Figura 1 – Andamento di redditi da lavoro di dipendenti e collaboratori e dell’indice del costo della vita rispetto alla densità di popolazione (per Sll)
Nota: Le variabili sono variazioni rispetto alla media nazionale imposta uguale a zero e sono depurate da caratteristiche di lavoratori e imprese.
Questioni di equità e di efficienza
Questa evidenza richiama l’attenzione su questioni di equità: lavoratori che svolgono lo stesso lavoro in luoghi diversi sono remunerati, in termini reali, in misura anche molto differente. Dal nostro studio si ricava anche che per i lavoratori delle città la penalizzazione salariale reale non è compensata da una maggiore probabilità di occupazione, a differenza di quanto si evince dal lavoro di Andrea Ichino, Tito Boeri, Enrico Moretti e Johanna Posch del 2019 con riferimento alle macroregioni italiane. Né si sta parlando di gabbie salariali, in quanto i differenziali salariali sono rilevanti anche all’interno della stessa provincia.
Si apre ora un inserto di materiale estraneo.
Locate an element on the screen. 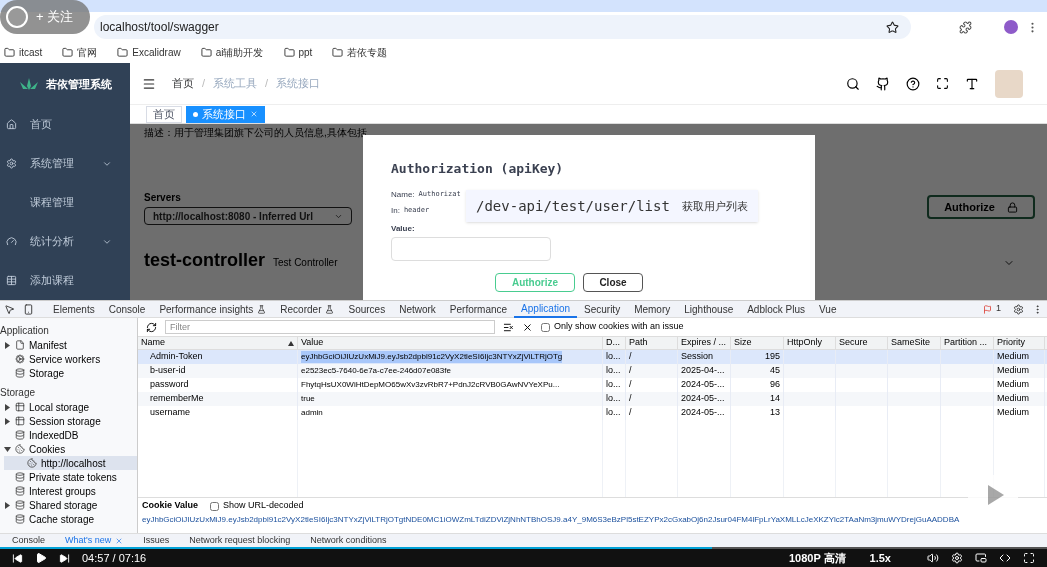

Ci sono poi questioni di efficienza: così com’è il sistema sembra poter limitare la distribuzione efficiente delle risorse, la mobilità e le sue stesse prospettive di crescita. Niente impedirebbe alle imprese più produttive delle grandi città di riconoscere salari più alti di quelli previsti dal contratto nazionale: la nostra analisi mostra però che ciò in media non accade.
Se l’interpretazione economica del fenomeno risulta relativamente chiara, molto più complicata è l’analisi normativa finalizzata all’introduzione di meccanismi volti a mitigare gli effetti perversi del sistema attuale, in termini sia di equità sia di efficienza.
Da anni si discute su come far tornare a crescere una produttività stagnante e di come legare salari e produttività. La diffusione del secondo livello di contrattazione “in melius” è cresciuta nel tempo, ma non molto. Quella “in peius”, invece, non è consentita. Su questo punto, le parti sociali sono allineate nel mantenere lo status quo e, tra le varie argomentazioni, vi è la questione della rappresentanza sindacale: in aree svantaggiate l’accordo del sindacato locale potrebbe siglato da controparti non rappresentative. L’argomento è molto rilevante considerando l’incidenza di piccole imprese caratterizzate da scarsa presenza sindacale. Sul tema della rappresentanza si registrano passi in avanti attraverso gli accordi tra Inps e parti sociali per misurare il dato associativo ed elettivo e attraverso il tavolo Inps-Cnel per individuare i contratti maggiormente rappresentativi. Ma la questione dovrebbe comunque riallacciarsi alle tematiche analizzate nel nostro lavoro, favorendo una discussione fra governo e parti sociali che tenga conto congiuntamente delle questioni di equità e di efficienza.